Texte à analyser:
-----

Je ne sais pas si vous avez bien suivi cette semaine, mais d’après ce que j’ai compris, l’auteur serait un étudiant allemand basé en Australie. A moins que ce ne soit une jeune femme de Manille. Ou bien un couple philippin. A moins que l’étudiant allemand ne soit secrètement amoureux de la jeune femme de Manille. En tout cas, c’est un lycéen suédois qui a aidé le FBI à trouver celui dont on n’est pas vraiment sûr que c’est bien lui. A mon avis, demain, ce sera un cycliste cubain. Ou un trapéziste algérien. Un enfant russe. Ou un chien. Pour la beauté de la chose. Parce que la mythologie cyber l’exige. Parce que les médias raffolent de ces bêtises.

-----

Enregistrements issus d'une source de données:

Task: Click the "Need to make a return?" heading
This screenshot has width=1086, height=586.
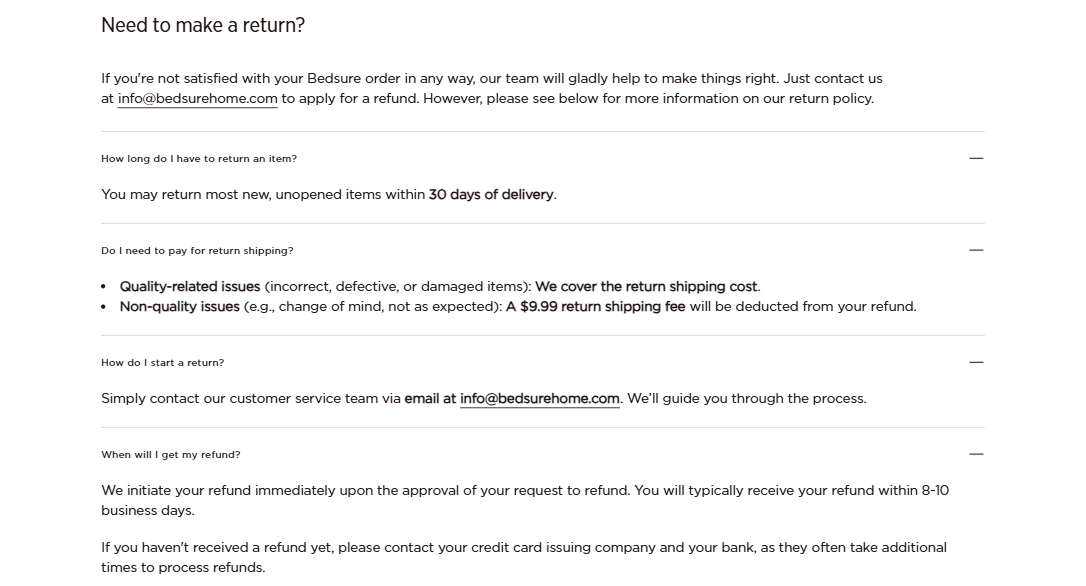Action: [203, 25]
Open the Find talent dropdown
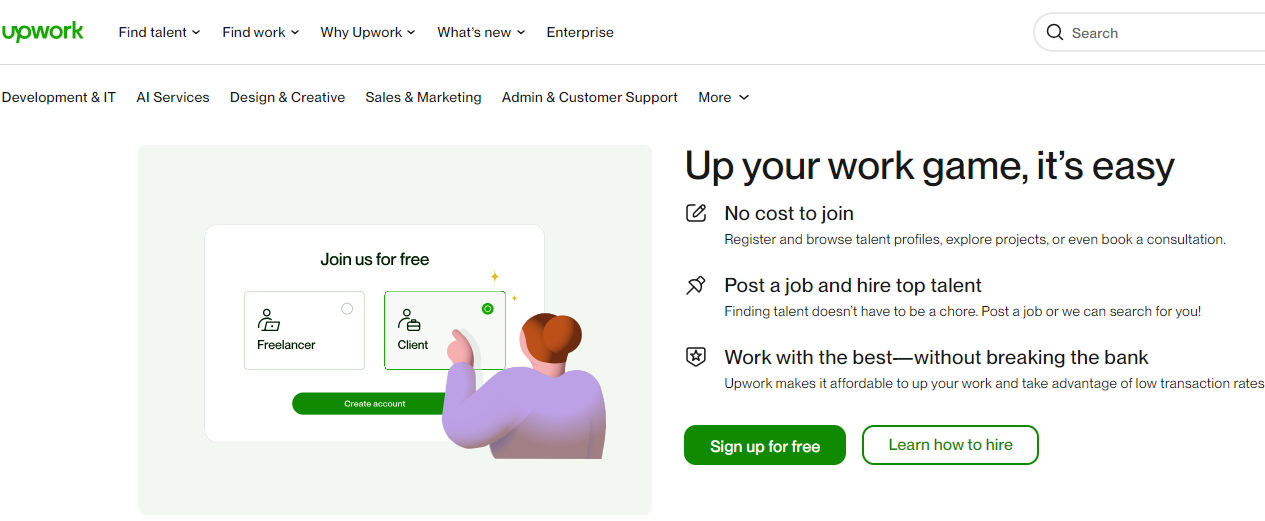The image size is (1265, 521). [159, 32]
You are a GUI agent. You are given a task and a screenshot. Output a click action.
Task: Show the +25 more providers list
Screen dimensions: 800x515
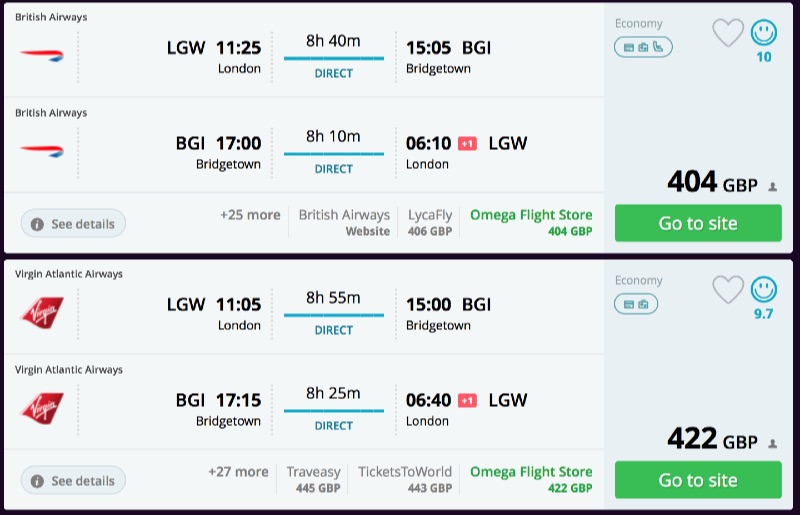(x=251, y=215)
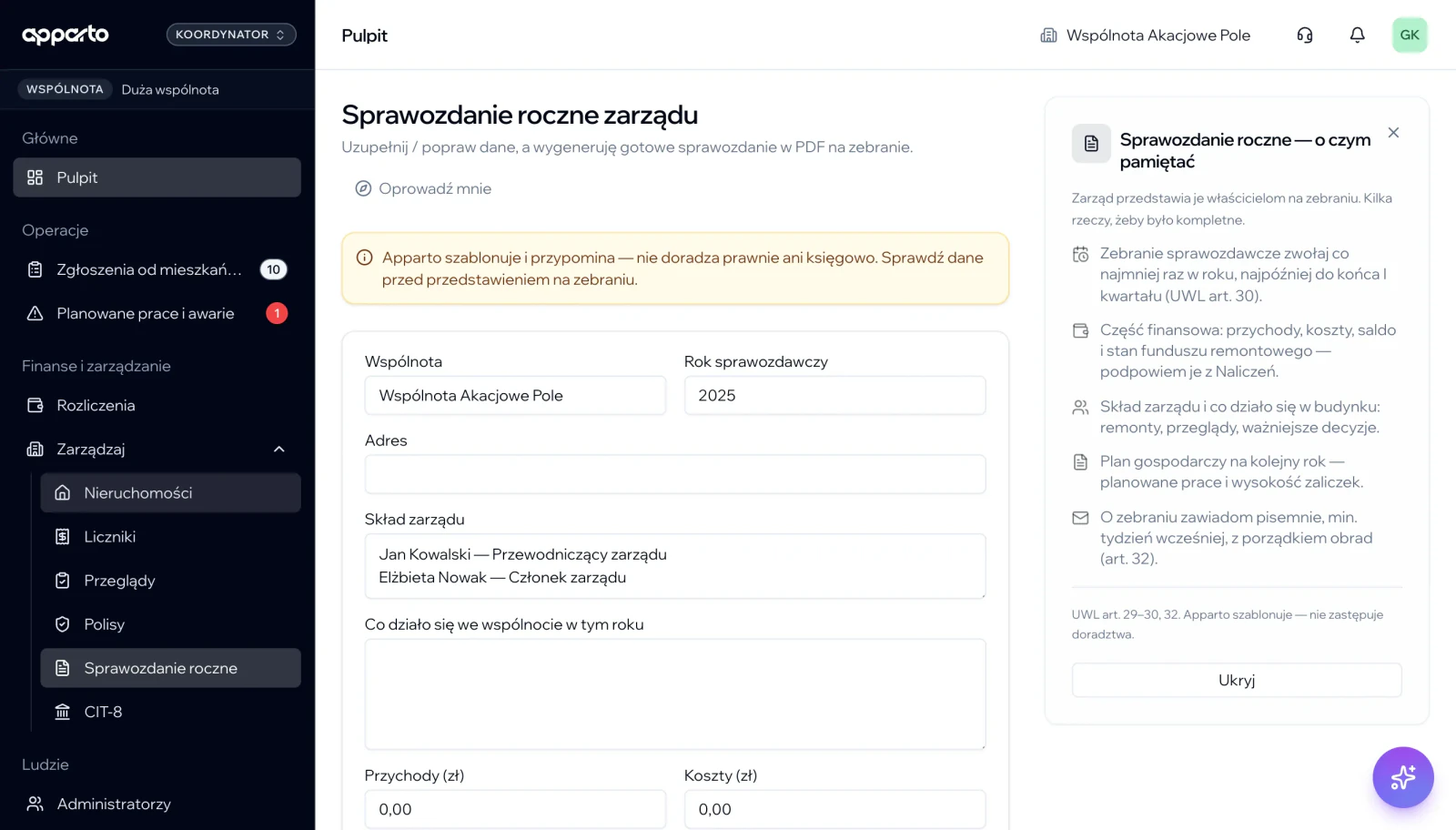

-----

Consigne:
Poursuivez le texte sur les spéculations entourant l'identité de l'auteur, en reprenant juste après sa dernière phrase. Ces enregistrements proviennent d'une autre source.

Réponse:
D’ailleurs, pendant que je vous cause, les enquêteurs continuent leur « traque dans le cyber-espace ». Et figurez-vous qu’il y a encore du nouveau : « Le Philippin soupçonné d’être l’auteur du virus ILOVEYOU n’est pas le bon », selon un analyste américain. James Atkinson, c’est son nom, « a affirmé croire » que le véritable auteur était un homme vivant dans la banlieue de Manille, près de chez Reomel Ramones. Bref, ce serait un voisin du Philippin. L’amant de sa femme ? Je n’y comprends plus rien. En tout cas, Atkinson estime que « le vrai coupable devrait être [sic] un homme de 23 ans, dénommé Michael, qui a été aidé par Ajnabi, une adolescente ayant entre 15 et 17 ans originaire de Tanzanie ». Ah, pas mal, ça, l’adolescente de Tanzanie, ça fait exotique aussi. « Tous les deux ont une activité clandestine importante », a ensuite ajouté monsieur Atkinson, sentencieux, puis il a ramassé son pendule.
Résumons-nous : personne n’y comprend rien. Le FBI en est réduit à se faire assister d’un lycéen suédois pour, au final, embêter un brave Philippin qui n’y est pour rien. Et nos chers médias de nous conter par le détail toutes les péripéties de cette piétinante enquête.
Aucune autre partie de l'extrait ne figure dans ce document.